Britain Preparing for War

Brendan Clifford

“Britain should be preparing for war—instead we’re fretting over fiscal rules”.—so says Paul Mason in City AM (9th April).

Under his many disguises Mason has always remained a British patriot.  British patriotism carries many things of the moment along with it on its erratic journey.  These things are discarded in a moment when the opportunity arises for Britain to do the thing which distinguishes it from all other states, except its offspring, the United States—altruistic law-making.  Making war on the world for the sole purpose of improving the world.

Tony Blair’s farewell message to his party on his retirement was that it should never forget that Britain was a war-fighting state.  It makes war for peace, of course, but it is never so much at peace with itself as when it is making war.

Between wars it frets over things like “fiscal rules”, from which there is no escape.  But these rules do not apply in war.  War is, in that regard, the realm of freedom.  It sets all law aside and engages in communal action in the cause of freedom.

Freedom means winning.  No other sensible meaning can be found for it.

The thing that makes Britain’s wars so special is that for five hundred years they have all been wars of choice.  It has fought no necessary wars:  in the sense of wars of defence against an invader.  It has fought wars of ambition, freely undertaken.

Its last really great war was the Second World War.  It brought about this war by its diplomacy without have any serious intention of doing the fighting in it.  It brought its Army home after less than a year, while refusing to negotiate a peace.  It left Europe in a state of war and left others to fight it.

Communist Russia won that War, and in the course of doing so it extended its power into central Europe, while the Untied States salvaged Western Europe for a system of subordinate capitalism and democracy.

We have Churchill’s word for it that the Second World War brought about by Britain was an unnecessary war.  Europe has felt guilty about it ever since, largely because of what happened to the Jews during it.  It blames itself for it, and it is disabled by that guilt.  But Churchill described it as The Unnecessary War, brought about by British diplomacy.

He uses those very words in the sub-title of his history of it.  He was the hero of it, but he shows as a historian that it should never have come about.  It was the wrong war.

It came to be called the Anti-Fascist War.  Churchill, the hero of the Anti-Fascist War, was a supporter of Fascism.  He went to Rome to praise Mussolini.  He wrote that, if Britain was ever put in the position in which it put Germany in 1919, he hoped that a man like Hitler would emerge to liberate it.  He saw Fascism as the force that saved Western civilisation from Communism in the 1920s and 1930s.  He saw the “Anti-Fascist war” as being essentially a distraction from the necessary war against the real enemy, Communism.

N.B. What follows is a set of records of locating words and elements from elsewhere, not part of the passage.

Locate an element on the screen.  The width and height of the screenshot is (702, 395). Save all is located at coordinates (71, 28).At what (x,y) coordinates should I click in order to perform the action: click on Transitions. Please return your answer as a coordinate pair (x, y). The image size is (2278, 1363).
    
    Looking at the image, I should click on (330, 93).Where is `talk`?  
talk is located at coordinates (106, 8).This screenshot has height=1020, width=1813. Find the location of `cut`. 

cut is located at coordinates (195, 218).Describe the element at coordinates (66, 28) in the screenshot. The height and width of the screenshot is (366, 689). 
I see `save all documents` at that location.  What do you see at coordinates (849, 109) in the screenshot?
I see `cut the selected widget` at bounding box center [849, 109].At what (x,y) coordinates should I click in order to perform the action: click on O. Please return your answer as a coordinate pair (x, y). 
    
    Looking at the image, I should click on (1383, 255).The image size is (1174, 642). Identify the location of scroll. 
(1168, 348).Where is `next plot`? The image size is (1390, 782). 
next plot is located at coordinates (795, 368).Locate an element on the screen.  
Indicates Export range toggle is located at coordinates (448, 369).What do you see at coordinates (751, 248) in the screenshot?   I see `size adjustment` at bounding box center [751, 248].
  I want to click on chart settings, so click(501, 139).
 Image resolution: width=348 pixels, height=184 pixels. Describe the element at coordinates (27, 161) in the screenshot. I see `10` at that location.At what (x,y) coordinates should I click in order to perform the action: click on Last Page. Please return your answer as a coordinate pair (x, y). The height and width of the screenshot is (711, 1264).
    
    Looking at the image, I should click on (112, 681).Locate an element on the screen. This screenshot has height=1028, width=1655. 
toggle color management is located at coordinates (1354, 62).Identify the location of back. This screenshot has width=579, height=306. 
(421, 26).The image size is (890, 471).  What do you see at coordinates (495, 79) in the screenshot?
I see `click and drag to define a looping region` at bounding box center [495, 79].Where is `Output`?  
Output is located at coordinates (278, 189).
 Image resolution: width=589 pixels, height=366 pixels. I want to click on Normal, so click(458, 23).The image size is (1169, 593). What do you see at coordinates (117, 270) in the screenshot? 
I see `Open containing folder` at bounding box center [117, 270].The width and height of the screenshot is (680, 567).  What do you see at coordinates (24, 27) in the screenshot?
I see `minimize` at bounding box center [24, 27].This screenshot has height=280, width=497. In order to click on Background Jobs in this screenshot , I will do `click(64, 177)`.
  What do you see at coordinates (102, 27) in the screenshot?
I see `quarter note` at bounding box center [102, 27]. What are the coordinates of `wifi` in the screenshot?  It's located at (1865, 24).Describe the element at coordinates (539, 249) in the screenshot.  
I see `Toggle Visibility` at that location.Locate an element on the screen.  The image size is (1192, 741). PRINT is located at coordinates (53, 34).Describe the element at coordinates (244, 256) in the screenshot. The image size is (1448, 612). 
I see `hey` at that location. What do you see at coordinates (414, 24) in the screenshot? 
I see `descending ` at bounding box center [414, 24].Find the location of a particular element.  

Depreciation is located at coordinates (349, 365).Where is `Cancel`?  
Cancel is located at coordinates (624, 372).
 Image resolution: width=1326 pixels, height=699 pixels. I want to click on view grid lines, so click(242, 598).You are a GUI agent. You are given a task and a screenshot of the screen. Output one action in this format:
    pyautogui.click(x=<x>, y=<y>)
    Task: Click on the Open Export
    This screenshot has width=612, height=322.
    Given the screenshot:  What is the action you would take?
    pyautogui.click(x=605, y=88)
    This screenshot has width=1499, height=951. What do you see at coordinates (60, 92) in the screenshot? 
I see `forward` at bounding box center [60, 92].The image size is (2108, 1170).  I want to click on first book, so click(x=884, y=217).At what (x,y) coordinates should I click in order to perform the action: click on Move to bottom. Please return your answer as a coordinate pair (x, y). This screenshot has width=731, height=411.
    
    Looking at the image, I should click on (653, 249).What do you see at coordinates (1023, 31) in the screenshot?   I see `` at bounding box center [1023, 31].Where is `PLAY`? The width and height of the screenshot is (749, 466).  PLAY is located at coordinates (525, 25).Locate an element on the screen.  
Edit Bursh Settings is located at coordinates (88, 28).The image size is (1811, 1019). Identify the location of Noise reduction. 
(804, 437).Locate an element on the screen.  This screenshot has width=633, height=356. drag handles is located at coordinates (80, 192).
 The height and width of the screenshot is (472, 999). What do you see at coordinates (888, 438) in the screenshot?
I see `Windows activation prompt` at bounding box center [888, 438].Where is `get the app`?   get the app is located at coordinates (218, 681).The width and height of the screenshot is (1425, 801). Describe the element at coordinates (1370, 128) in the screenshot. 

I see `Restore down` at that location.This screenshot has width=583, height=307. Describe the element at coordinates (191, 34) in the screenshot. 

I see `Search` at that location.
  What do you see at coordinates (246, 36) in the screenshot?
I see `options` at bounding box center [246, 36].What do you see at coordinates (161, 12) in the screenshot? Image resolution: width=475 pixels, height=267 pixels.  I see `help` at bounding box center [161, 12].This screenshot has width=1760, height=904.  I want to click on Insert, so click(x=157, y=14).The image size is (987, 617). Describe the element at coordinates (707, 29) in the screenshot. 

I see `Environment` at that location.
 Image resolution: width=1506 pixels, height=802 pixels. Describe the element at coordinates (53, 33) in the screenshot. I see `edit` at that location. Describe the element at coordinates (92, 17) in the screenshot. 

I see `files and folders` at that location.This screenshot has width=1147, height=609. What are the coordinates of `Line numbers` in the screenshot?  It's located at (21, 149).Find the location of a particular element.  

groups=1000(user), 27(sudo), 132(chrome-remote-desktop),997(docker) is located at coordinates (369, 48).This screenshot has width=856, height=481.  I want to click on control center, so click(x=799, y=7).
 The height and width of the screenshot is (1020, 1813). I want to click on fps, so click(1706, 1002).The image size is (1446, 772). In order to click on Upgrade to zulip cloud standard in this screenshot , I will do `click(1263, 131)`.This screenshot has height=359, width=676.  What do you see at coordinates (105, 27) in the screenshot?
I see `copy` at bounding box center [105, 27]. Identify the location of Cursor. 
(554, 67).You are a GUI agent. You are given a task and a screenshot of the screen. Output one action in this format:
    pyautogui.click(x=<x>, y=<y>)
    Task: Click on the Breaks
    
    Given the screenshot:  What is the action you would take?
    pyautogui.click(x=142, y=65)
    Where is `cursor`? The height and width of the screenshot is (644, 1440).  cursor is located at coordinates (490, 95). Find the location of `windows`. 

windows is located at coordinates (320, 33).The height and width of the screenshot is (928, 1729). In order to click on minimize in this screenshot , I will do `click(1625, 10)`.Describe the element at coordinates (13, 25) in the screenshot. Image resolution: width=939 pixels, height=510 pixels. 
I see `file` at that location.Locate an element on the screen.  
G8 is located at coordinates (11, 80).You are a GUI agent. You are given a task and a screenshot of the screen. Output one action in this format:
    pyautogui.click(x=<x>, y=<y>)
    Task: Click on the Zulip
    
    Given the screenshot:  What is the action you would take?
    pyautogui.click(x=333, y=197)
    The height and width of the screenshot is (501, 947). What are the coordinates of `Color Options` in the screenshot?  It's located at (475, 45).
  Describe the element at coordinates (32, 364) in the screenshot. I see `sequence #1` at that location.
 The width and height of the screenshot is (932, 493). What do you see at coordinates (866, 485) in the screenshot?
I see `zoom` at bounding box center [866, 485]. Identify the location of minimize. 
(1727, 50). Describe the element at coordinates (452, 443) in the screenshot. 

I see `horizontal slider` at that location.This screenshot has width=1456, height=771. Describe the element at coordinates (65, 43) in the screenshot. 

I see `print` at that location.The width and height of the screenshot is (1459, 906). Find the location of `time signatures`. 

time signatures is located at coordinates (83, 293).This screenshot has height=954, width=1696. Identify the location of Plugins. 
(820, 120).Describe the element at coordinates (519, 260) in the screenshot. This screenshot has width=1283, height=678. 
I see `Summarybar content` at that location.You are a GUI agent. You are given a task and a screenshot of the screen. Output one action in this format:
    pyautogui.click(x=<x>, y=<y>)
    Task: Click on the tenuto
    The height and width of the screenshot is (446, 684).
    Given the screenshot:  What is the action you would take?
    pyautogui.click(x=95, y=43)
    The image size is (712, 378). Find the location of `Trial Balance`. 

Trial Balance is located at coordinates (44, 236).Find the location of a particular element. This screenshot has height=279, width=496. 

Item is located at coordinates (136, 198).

But he was a practising politician, as well as a historian, and he ended up in 1941 relying on Communism to defeat the Fascism that had saved Europe from Communism.  Fascism had been made the enemy by the bungling of others.  It had become necessary that it should be defeated in order to clear the way for making war on the main enemy—who had become the ally of the moment.

But, when Germany surrendered, Communism had made itself so strong by defeating it that Churchill could not see his way to making war on it without strengthening it further.

Paul Mason says Britain is now back again in the 1930s situation.  He is well advised not to know very much about the 1930s.  But he could of course plead Churchill’s maxim in support of his wilful ignorance:  Truth is too valuable to be allowed to travel without a bodyguard of lies!